Vice President Joe Biden, an avowed “car junkie,” said Thursday the U.S. auto industry’s resurgence since the 2009 federal bailout provides a strong basis for a Motor City recovery.

Biden delivered a speech and toured the North American International Auto Show in Detroit, which showcases vehicles and hosts visitors from around the world. He promised an “American century in manufacturing” after the bankruptcies and near-industry meltdown about five years ago.

“We bet on American ingenuity; we bet on you, and we won,” Biden told the audience, flanked by a half-dozen General Motors, Ford and Chrysler vehicles.

All three Detroit automakers have made billions in the recovery following the Great Recession. Ford expects to post an $8.5 billion profit before taxes for 2013, while GM made $4.8 billion pretax through the first nine months. Chrysler, the smallest and least-profitable of the three, made $1.4 billion pretax through September.

All have rolled out strong new cars and trucks to catch the rise in auto sales from a low of 10.4 million in 2009 to 15.6 million last year.

Biden, the son of a car dealer and proud owner of a 1967 Chevrolet Corvette Stingray, said the industry revival also means good things for Detroit, which is undergoing the nation’s largest municipal bankruptcy — four years after General Motors and Chrysler emerged from their own restructurings.

He said the automakers’ success comes in large part from significant hiring, adding that they aren’t “just jobs; these are middle-class jobs — jobs upon which you can raise a family.” There’s also the psychological boost to a region whose primary industry is regaining market share, making award-winning vehicles and hosting an auto show that draws about 800,000 people.

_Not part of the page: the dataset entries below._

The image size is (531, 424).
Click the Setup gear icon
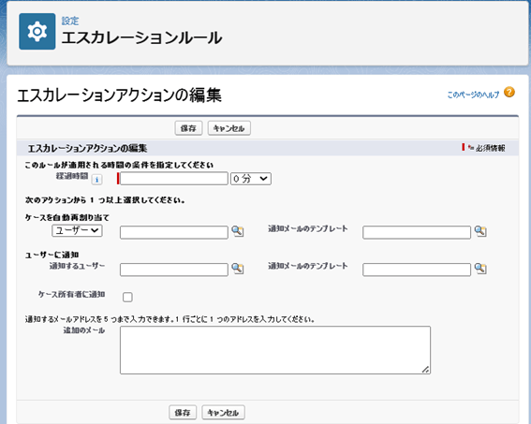tap(37, 32)
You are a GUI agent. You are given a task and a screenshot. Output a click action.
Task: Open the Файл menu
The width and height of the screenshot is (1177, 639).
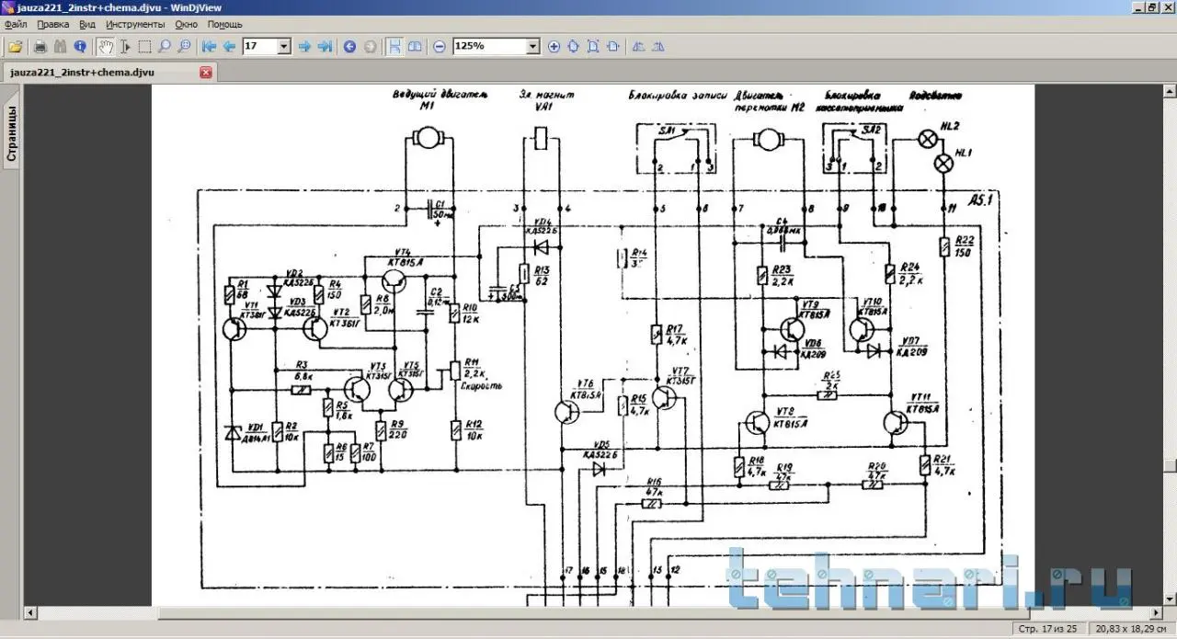(x=16, y=24)
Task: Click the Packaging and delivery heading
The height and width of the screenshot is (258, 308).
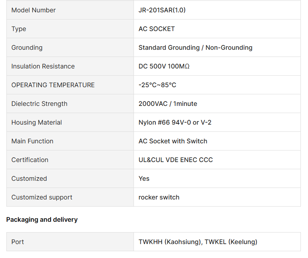Action: pos(42,219)
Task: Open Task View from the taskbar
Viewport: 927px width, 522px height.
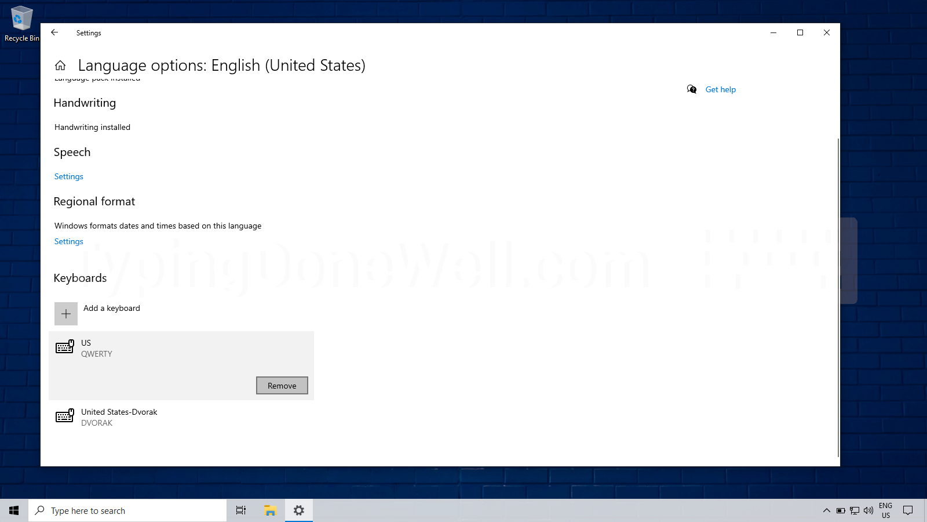Action: pos(240,510)
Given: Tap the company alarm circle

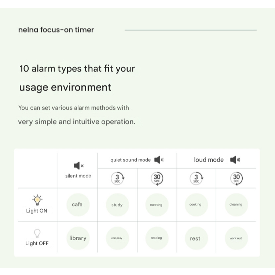Looking at the screenshot, I should point(117,238).
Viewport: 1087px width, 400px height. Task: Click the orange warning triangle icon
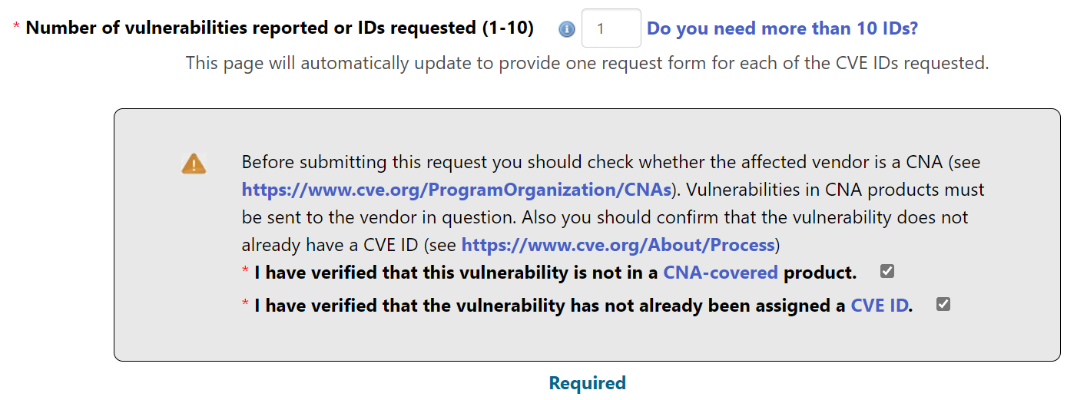point(194,164)
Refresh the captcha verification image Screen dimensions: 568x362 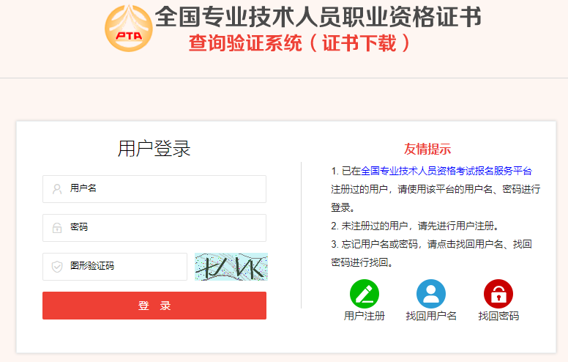click(x=231, y=267)
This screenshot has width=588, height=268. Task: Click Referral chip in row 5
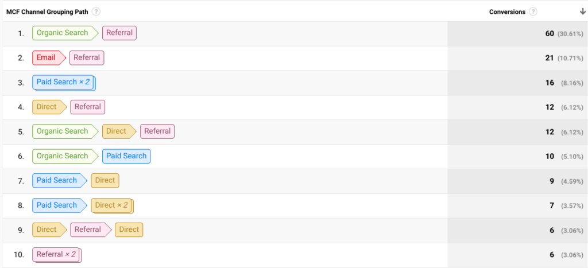pyautogui.click(x=157, y=131)
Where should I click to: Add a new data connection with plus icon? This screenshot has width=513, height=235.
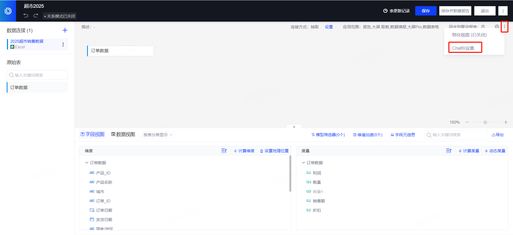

“Just like the automobile industry came back, Detroit is going to come back,” Biden said. “It’s not only an important city, but it’s an iconic city. It symbolizes the manufacturing might of the United States of America.”

Biden was introduced by new Detroit mayor Mike Duggan, with whom the vice president had dined at an Italian restaurant the evening before. The White House hasn’t promised a Motor City bailout, but in September, it pledged more than $100 million in grants to help Detroit tear down vacant buildings and spur job growth.

When the speech was over, Biden toured the auto show floor, hopping in cars and trucks and chatting with auto industry executives like new GM chief executive Mary Barra. He caressed the back of a shiny new Ford F-150 and told reporters, “I feel like a kid in a candy shop,” and, “I want to take a couple of these home.”